→ **DESCRIPTION OF THE TASK**:
Give the entries again exactly as they appear, but without the images.

Records excerpted from a collection
★ ★ ★ ★
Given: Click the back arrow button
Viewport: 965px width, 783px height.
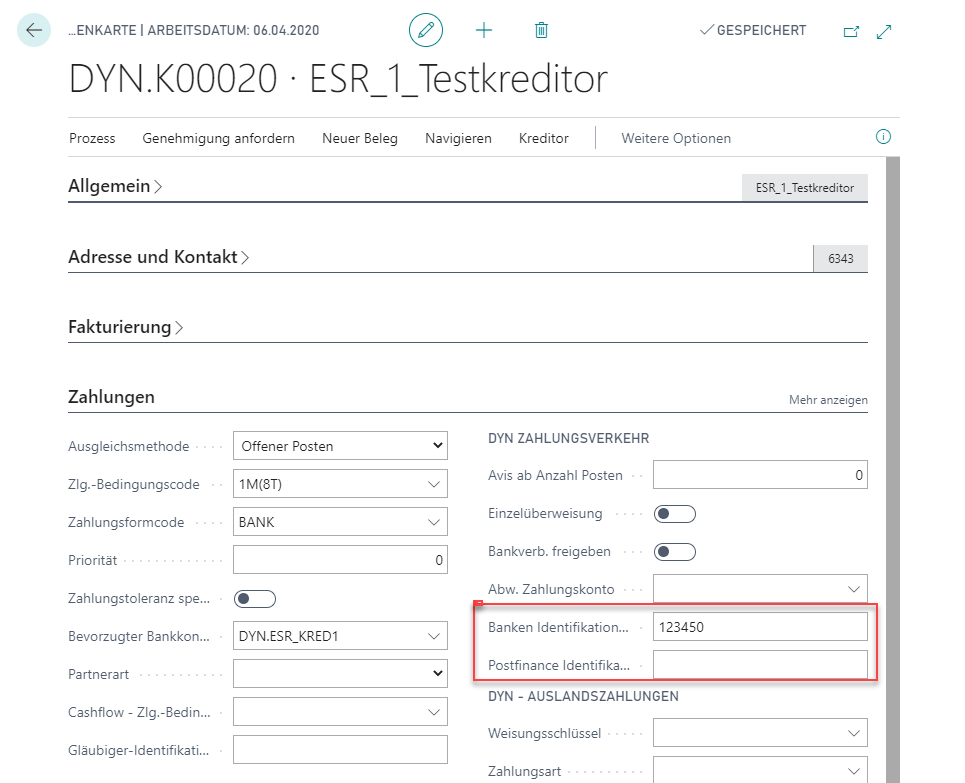Looking at the screenshot, I should (34, 30).
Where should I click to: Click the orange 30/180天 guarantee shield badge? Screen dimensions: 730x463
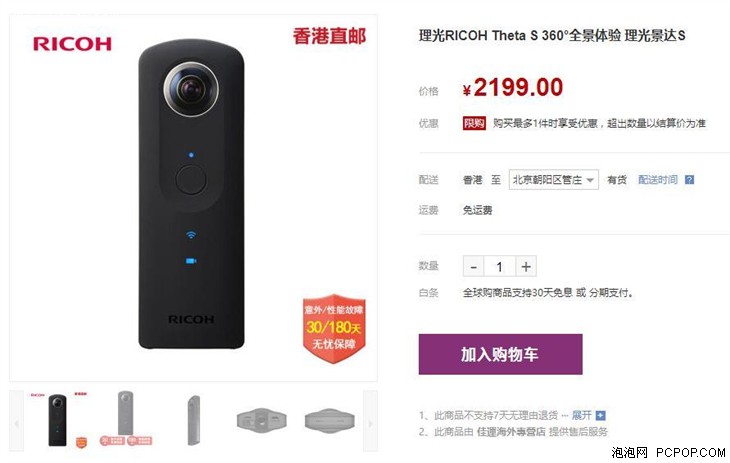coord(334,329)
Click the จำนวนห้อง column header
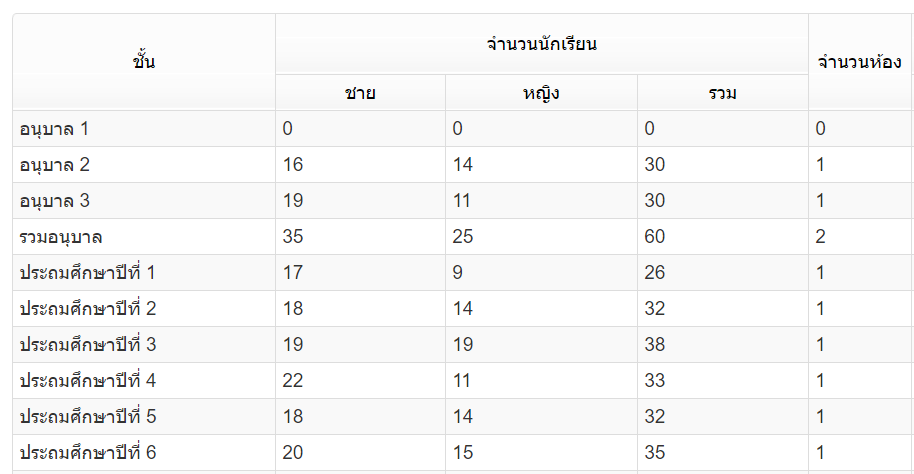914x474 pixels. click(859, 62)
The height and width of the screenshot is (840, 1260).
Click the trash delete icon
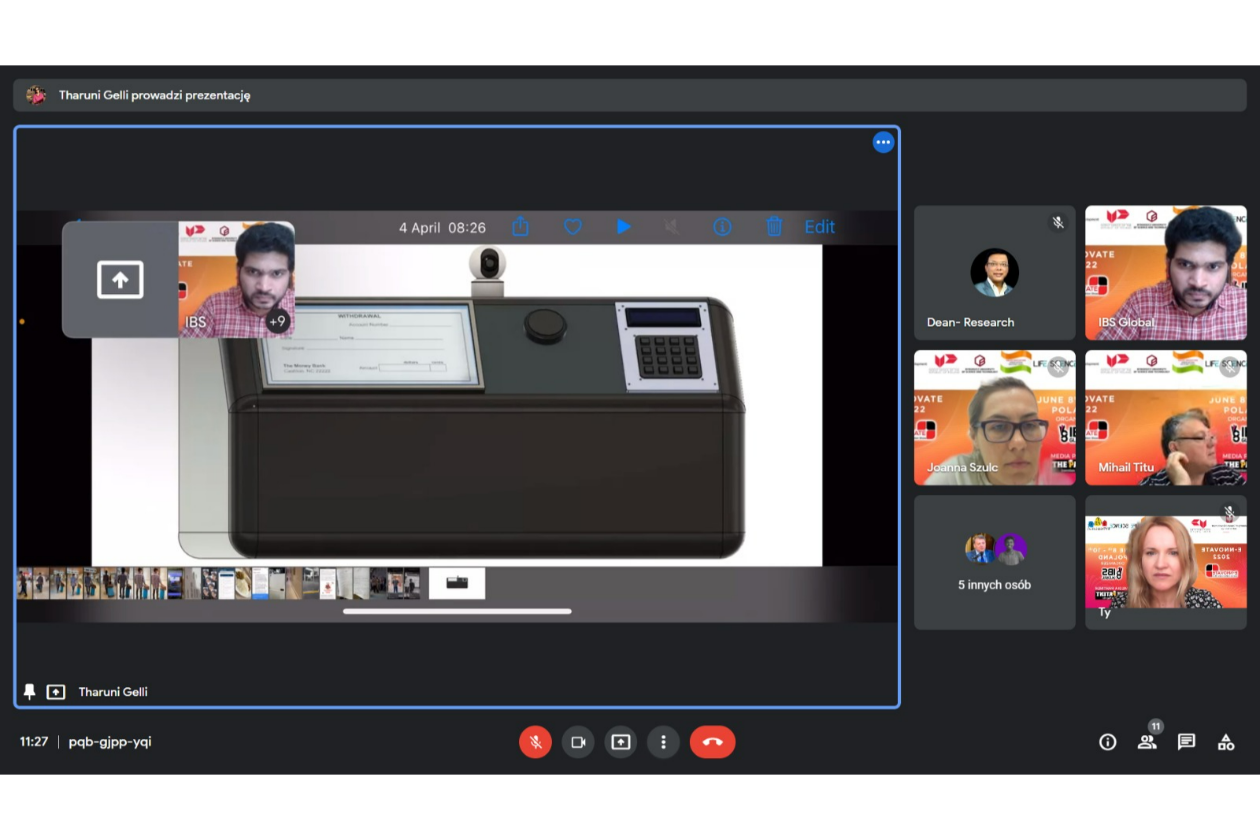click(774, 227)

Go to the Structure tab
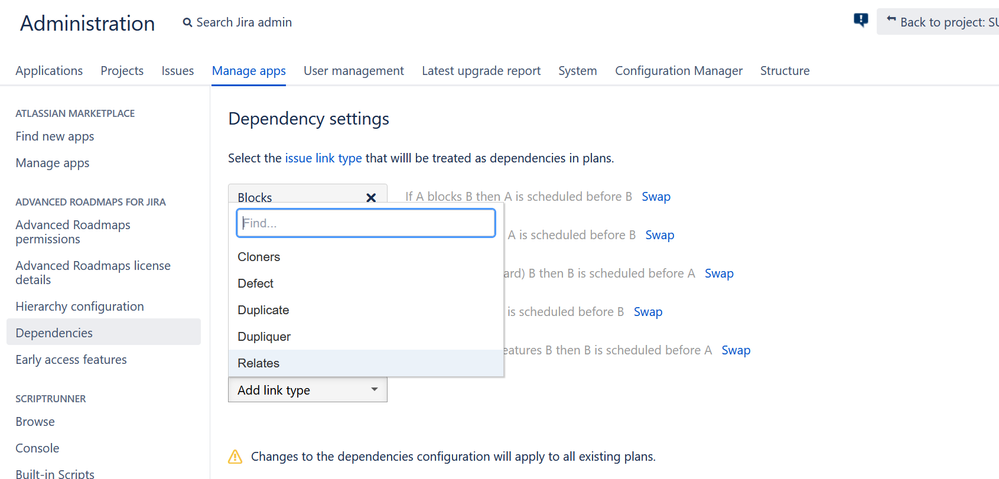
★ ★ ★ ★
→ **EXERCISE SOLUTION**:
Given: Click the back arrow button
Viewport: 965px width, 783px height.
Looking at the screenshot, I should (34, 30).
Where should I click to: Click the orange 30/180天 guarantee shield badge? Screen dimensions: 730x463
coord(334,329)
Click the จำนวนห้อง column header
914x474 pixels. click(859, 62)
The height and width of the screenshot is (840, 1260).
Click the trash delete icon
click(774, 227)

Go to the Structure tab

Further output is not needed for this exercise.